Dr. Amanda Preimesberger opened her office, RootsMD, in Verona on March 1. She left SSM Health after 12 years to start the practice. “I’m not worried about demand,” Preimesberger says.“Especially in the last five to seven years, patients are paying more than ever and getting less time with their physicians.” And she as a doctor felt “frustrated within the system. The to-do list was escalating. You feel like you can’t do a good job or practice to your full extent.”
Big medical systems are under pressure to make money, Preimesberger says, and their physicians are seeing so many patients a day they’re burning out. At the same time, it’s harder for patients to get a doctor, as nurse practitioners and physician assistants take over more of the primary care duties.
Preimesberger says she had 2,300 patients under her care previously; at RootsMD, she hopes ultimately to have about 450 patients. “I think there are enough folks out there who are looking for something different,” she says.
Preimesberger knows that it will take time to get 450 patients, but she is confident: “It’s not going to happen overnight, but it is a long game that requires a little patience. There is financial risk to me doing that, but I believe in it so much.”
In addition to wellness, chronic condition care and urgent care, she also offers prenatal care through 28 weeks for an additional fee; then she helps transfer the patient into the system to get ready for delivery. OB-GYNs like to get the referrals, she says, as these are generally healthy, low-risk pregnancies; at the same time, Preimesberger can be “way more accessible to [pregnant women] than a 10-minute prenatal visit in the system.”
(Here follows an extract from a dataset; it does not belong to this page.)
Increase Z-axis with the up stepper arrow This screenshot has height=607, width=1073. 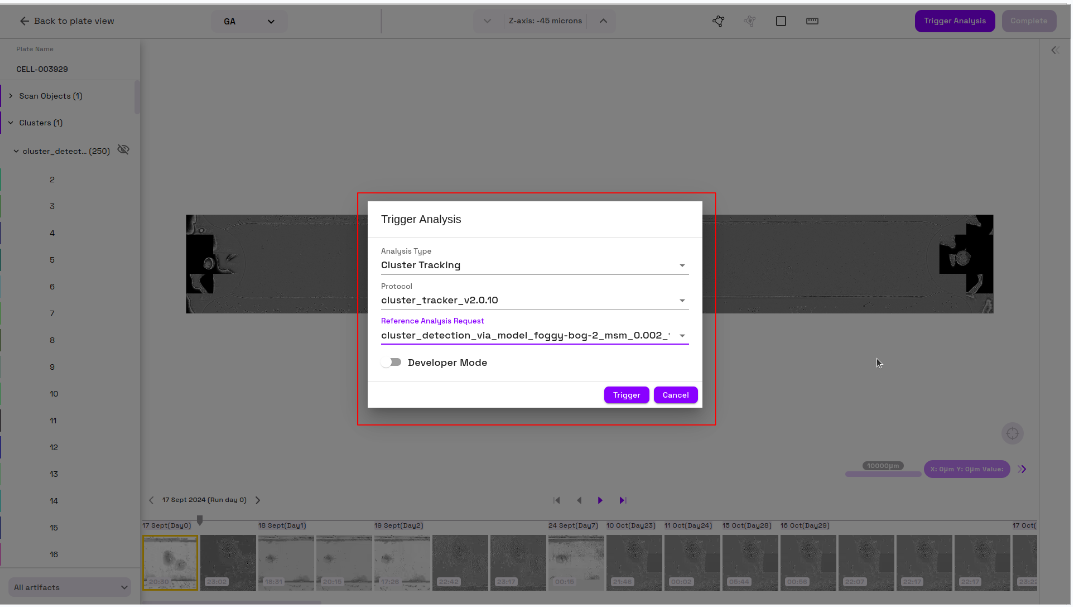coord(602,20)
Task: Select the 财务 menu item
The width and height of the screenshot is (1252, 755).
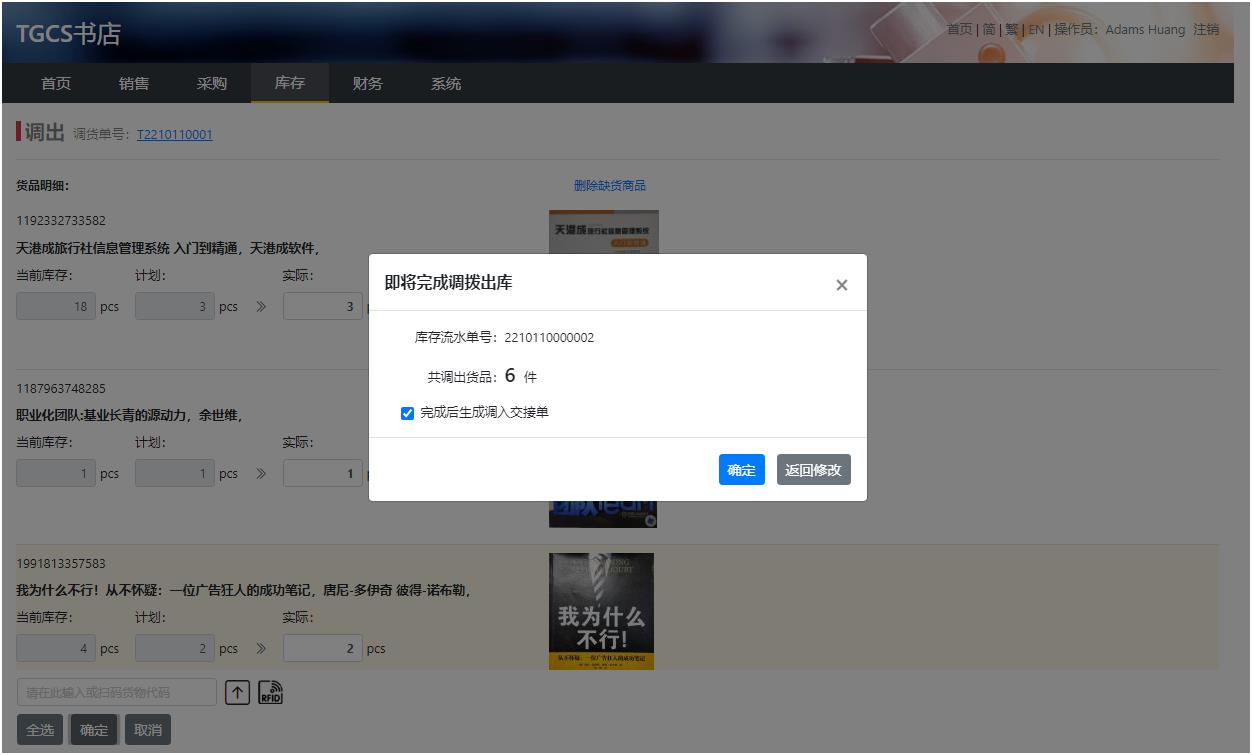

The larger medical systems do have their place, Preimesberger says. “We need hospital access and access to advancing technology, but if you can carve primary care out of that — we can do a better job more efficiently and [it’s] less costly. We take some of the burden off the system, yet can still be the source for the referrals to specialists when needed.”
Preimesbeger planned for her move to direct primary care for over two years. She’s temporarily renting a small office while building her own clinic from the ground up in downtown Verona. She hopes that new space, which will have three exam rooms and one procedure room, will be ready by mid-September. There’s room there for her to take on a partner; in the meantime some of the space can be sublet to a medical professional like a psychologist/counselor or physical therapist.
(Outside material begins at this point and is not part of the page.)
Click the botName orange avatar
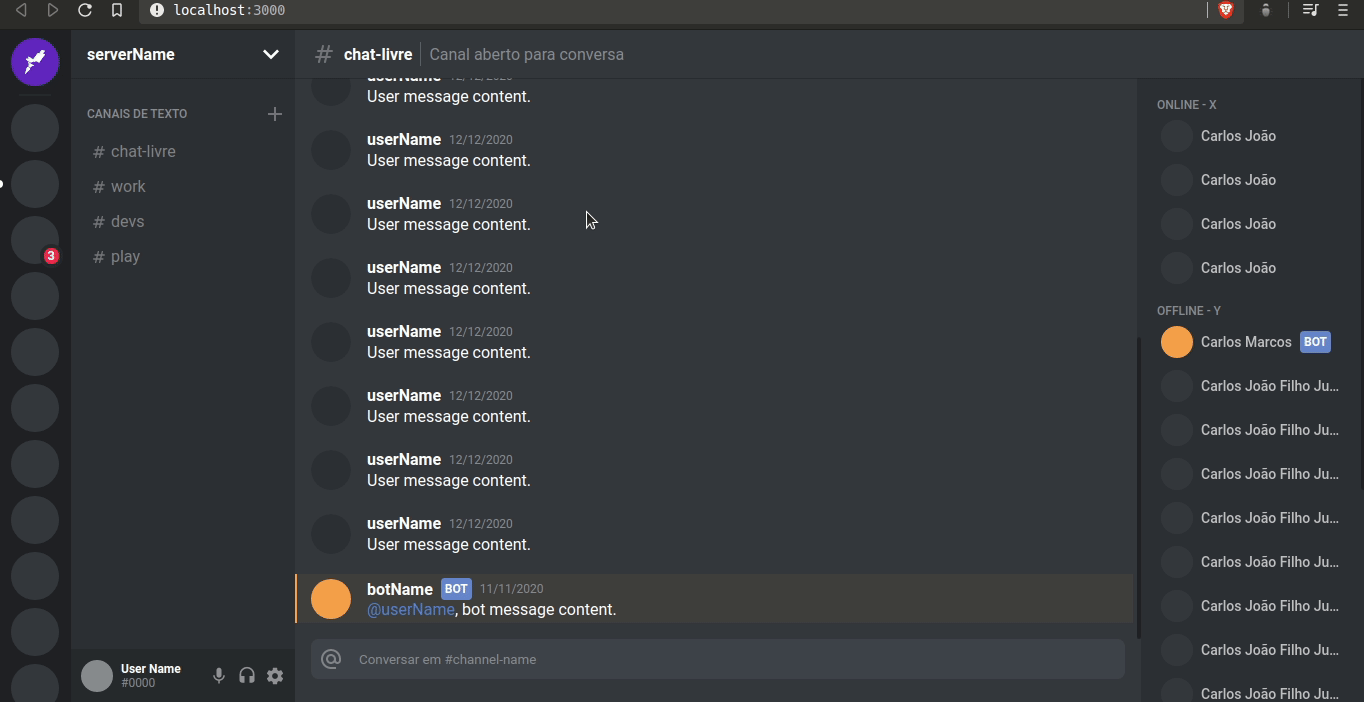The width and height of the screenshot is (1364, 702). click(331, 599)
So far the patients that have come to her have had “a variety of stories as to why they think DPC will work for them,” says Preimesberger. One is an independent contractor without insurance but who wanted access to preventative services and basic primary care. People, she says, are “trying to navigate health care outside the system.”
Another direct primary care option is headed to Fitchburg: Dedicated Family Care. Dr. Wendy Molaska has worked in a variety of health care settings, from hospice to a federally qualified community health care center to UW Health. She sees direct primary care as a better way to help patients with everything from diabetes to weight loss to mental health — with a focus on a person’s personal goals for health.
Molaska is finalizing an office space while accepting patients and fielding questions via her website.
She is especially concerned about equity and inclusion in access to health care and sees direct primary care as a path to that. She also plans to provide discounts to care when that is needed: “After all, I’m running this business, I can charge people what I want.”
Patients, she says, are “fed up” with the length of time it can take in the big systems to get to see their own doctors, and the short visits when they do. Direct primary care offers her the opportunity to “do medicine the way I like to do medicine.”